Meanwhile, young Peter Parker (Tom Holland) has already had some notoriety as Spider Man after fighting in the Avengers Civil War. Now, he’s sitting in Tony Stark’s limo getting some mentoring. Stark passes his responsibilities on to “Happy” (Jon Favreau) – his man Friday – who must keep tabs on the new young superhero.
While waiting for Stark to contact him to fight crime alongside the other Avengers, Peter passes up a lot of opportunities for extracurricular activities such as joining the debate team. Meanwhile, he is attracted to a young girl named Liz (Laura Harrier) who is on the debate team and who Peter wants to take to the prom. While breaking up an ATM robbery one night, Peter accidentally reveals his identity to his best friend Ned (Jacob Batalon). The two work together to try to win favor with Tony Stark, but it isn’t easy.

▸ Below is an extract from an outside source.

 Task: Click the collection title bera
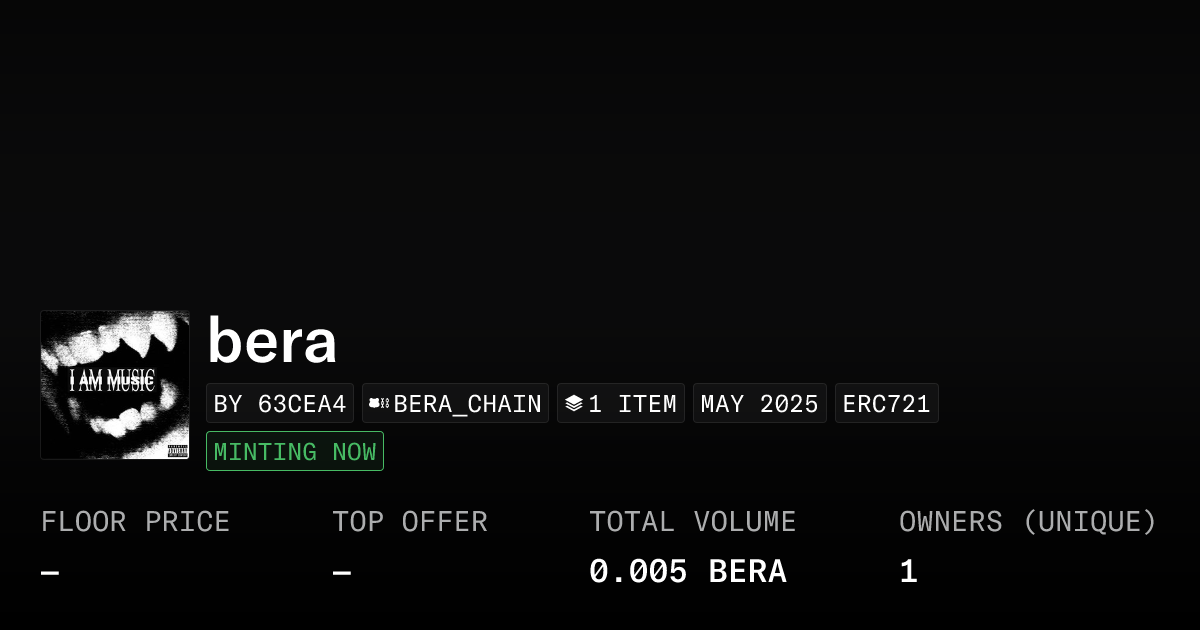coord(272,341)
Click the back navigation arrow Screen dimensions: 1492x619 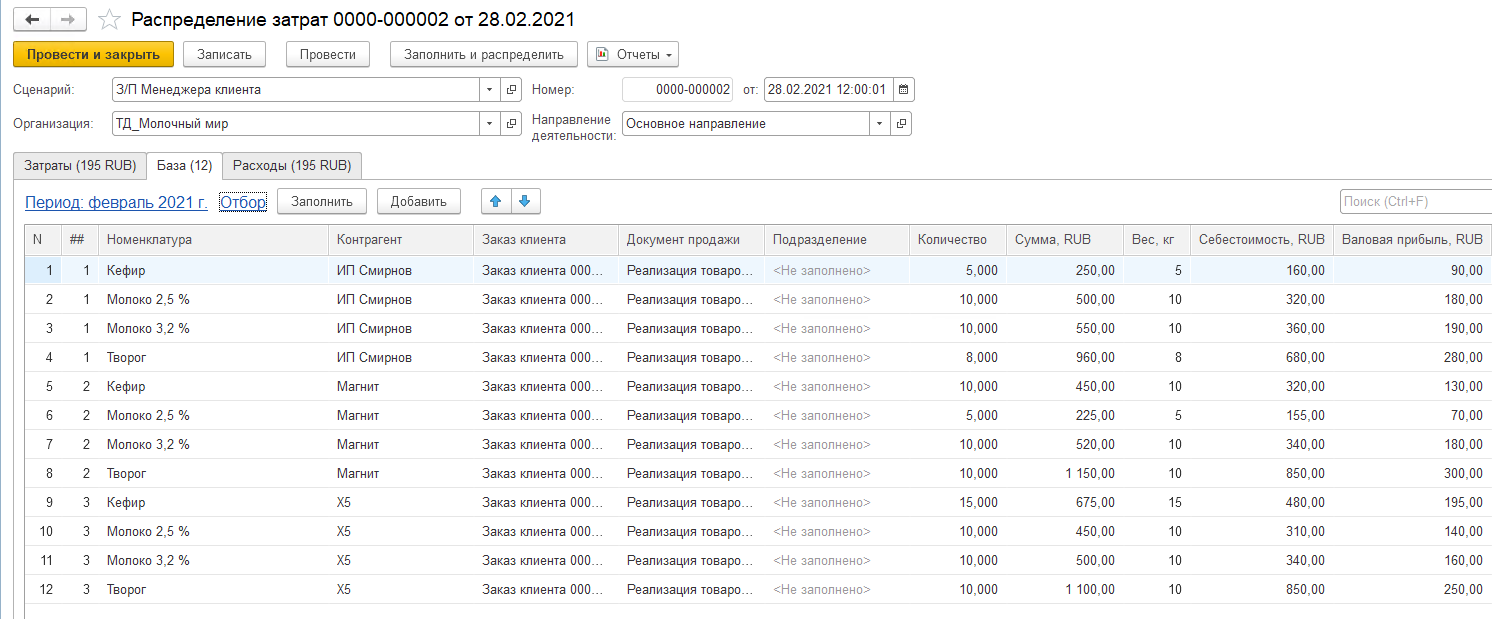32,19
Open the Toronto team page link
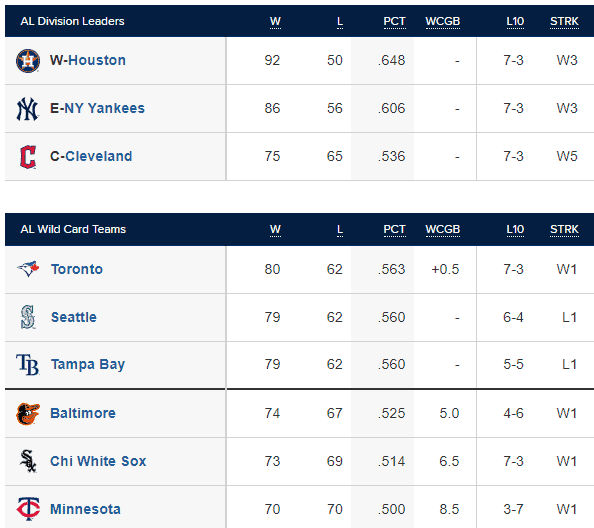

Scott, we’ve come to expect a lot from Marvel films. They are strongly character-based and still have great plots. It’s a hard combination to master, but Marvel generally does it. However, they let me down with Spider-Man: Homecoming. The coming- of-age story for young Peter Parker is not very compelling and the it had a lot of holes in it. I left the film feeling disappointed.
For one thing, the villain character never comes off as particularly evil. He’s just a guy trying to provide for his family. He accidentally kills one of his henchmen rather than overtly dispatching him. While he appears to steal the alien ‘junk’ – we never see him do it. Keaton’s bad guy just isn’t bad enough.
Perhaps this incarnation of Spider-Man is aimed more at a younger audience, say tweens (10-12 year olds) rather than teens and twenty-somethings. There was a clear lack of blood and violence. And the language was similarly subdued. Even Peter Parker is a younger version of Spider-Men of years gone by – just age 14 (or 15). If this is Marvel’s attempt to cater to a younger audience, then this sort of “Avengers-lite” presentation makes sense.
You’re right about Marvel films, Greg. They are so consistently polished and gleaming that part of me resents their formulaic success and actively roots for one of their movies to fail. The problem is that for Marvel, failure is not an option. I’m forced to report that Spider-Man: Homecoming continues Marvel’s almost monotonous tradition of excellence. There’s no getting around the fact that this is a terrific movie, Greg. I tried not to like it, I really did! But Tom Holland is just perfect in the role of a young Spider-Boy. He has puppy dog eyes, a squeaky (clean) adolescent voice, and a charming and naive do-gooder attitude that in combination are all perfect for a young superhero who is coming of age.
We never want our villains to suffer from the dullness of being purely evil, and Michael Keaton as Toomes strikes the perfect dark grey shade of villainy. He’s not a terrible man but he’s bad enough to wreak havoc on society and even kill people in the name of profit. In addition to Toomes, the ensemble supporting characters add depth to the strong story. Girlfriend Liz, buddy Ned, Aunt May, Toomes, and Tony Stark supply humor, heft, and a spirited energy that won me over.
Young Peter Parker is a great heroic character. He is virtuous and strong but not egotistical. His major flaw is the desire to be a super hero on par with his Avenger contemporaries. He’s too impatient to wait for his maturity to catch up with his super powers. This is where Tony Stark (and to a lesser degree, Happy) come in as mentors. Sadly, their mentoring is little more than a pep talk before and after events. I did like the sort of reluctant mentoring that Tony gives Peter. Tony is uncertain as to how to advise the younger hero and so his advice is often too terse to have good effect (not to mention that he has delegated this responsibility to Happy and literally phones his mentoring in from time to time). But, of course, that is where the fun lies as Peter makes mistake after super-mistake when not taking heed of Tony’s advice and wisdom.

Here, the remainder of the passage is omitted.